→ TASK PROMPT: All the entries, exactly as they read, must be written out again.

(Saved data entries)

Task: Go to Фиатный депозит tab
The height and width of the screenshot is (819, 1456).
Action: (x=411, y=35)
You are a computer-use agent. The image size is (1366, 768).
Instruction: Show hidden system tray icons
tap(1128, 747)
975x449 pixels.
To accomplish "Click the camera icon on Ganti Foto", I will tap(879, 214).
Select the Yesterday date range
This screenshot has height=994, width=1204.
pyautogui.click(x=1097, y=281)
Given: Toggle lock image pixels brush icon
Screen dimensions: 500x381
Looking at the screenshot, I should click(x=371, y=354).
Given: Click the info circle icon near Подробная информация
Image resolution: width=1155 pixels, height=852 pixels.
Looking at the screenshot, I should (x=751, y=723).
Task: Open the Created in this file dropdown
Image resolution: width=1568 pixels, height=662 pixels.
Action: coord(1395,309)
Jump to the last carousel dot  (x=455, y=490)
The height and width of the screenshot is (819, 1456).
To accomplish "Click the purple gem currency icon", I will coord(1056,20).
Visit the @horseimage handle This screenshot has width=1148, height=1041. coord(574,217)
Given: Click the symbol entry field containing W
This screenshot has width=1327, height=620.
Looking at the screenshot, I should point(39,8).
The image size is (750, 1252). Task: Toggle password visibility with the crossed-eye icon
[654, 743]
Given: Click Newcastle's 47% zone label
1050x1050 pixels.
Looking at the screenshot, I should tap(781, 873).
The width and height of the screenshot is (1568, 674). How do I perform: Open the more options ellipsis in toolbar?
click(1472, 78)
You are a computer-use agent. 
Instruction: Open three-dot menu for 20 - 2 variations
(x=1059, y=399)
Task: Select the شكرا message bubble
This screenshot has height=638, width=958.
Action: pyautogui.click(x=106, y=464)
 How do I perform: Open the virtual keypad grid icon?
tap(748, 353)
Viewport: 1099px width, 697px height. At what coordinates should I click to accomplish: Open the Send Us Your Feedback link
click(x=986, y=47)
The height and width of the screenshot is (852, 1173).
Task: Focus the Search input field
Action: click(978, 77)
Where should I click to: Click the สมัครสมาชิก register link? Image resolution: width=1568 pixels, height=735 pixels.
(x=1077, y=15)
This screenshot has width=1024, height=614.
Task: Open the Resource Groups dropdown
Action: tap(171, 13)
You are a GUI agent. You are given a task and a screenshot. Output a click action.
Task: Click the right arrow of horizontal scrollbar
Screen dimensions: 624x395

→ WRITTEN RESPONSE:
Task: Go to Фиатный депозит tab
The height and width of the screenshot is (819, 1456).
Action: (x=411, y=35)
You are a computer-use agent. The image size is (1366, 768).
Instruction: Show hidden system tray icons
tap(1128, 747)
975x449 pixels.
To accomplish "Click the camera icon on Ganti Foto", I will tap(879, 214).
Select the Yesterday date range
This screenshot has height=994, width=1204.
pyautogui.click(x=1097, y=281)
Given: Toggle lock image pixels brush icon
Screen dimensions: 500x381
Looking at the screenshot, I should click(x=371, y=354).
Given: Click the info circle icon near Подробная информация
Image resolution: width=1155 pixels, height=852 pixels.
Looking at the screenshot, I should (x=751, y=723).
Task: Open the Created in this file dropdown
Image resolution: width=1568 pixels, height=662 pixels.
Action: coord(1395,309)
Jump to the last carousel dot  (x=455, y=490)
The height and width of the screenshot is (819, 1456).
To accomplish "Click the purple gem currency icon", I will coord(1056,20).
Visit the @horseimage handle This screenshot has width=1148, height=1041. coord(574,217)
Given: Click the symbol entry field containing W
This screenshot has width=1327, height=620.
Looking at the screenshot, I should point(39,8).
The image size is (750, 1252). Task: Toggle password visibility with the crossed-eye icon
[654, 743]
Given: Click Newcastle's 47% zone label
1050x1050 pixels.
Looking at the screenshot, I should tap(781, 873).
The width and height of the screenshot is (1568, 674). How do I perform: Open the more options ellipsis in toolbar?
click(1472, 78)
You are a computer-use agent. 
Instruction: Open three-dot menu for 20 - 2 variations
(x=1059, y=399)
Task: Select the شكرا message bubble
This screenshot has height=638, width=958.
Action: pyautogui.click(x=106, y=464)
 How do I perform: Open the virtual keypad grid icon?
tap(748, 353)
Viewport: 1099px width, 697px height. At what coordinates should I click to accomplish: Open the Send Us Your Feedback link
click(x=986, y=47)
The height and width of the screenshot is (852, 1173).
Task: Focus the Search input field
Action: click(978, 77)
Where should I click to: Click the สมัครสมาชิก register link? Image resolution: width=1568 pixels, height=735 pixels.
(x=1077, y=15)
This screenshot has width=1024, height=614.
Task: Open the Resource Groups dropdown
Action: tap(171, 13)
You are a GUI agent. You are given a task and a screenshot. Output a click action.
Task: Click the right arrow of horizontal scrollbar
Screen dimensions: 624x395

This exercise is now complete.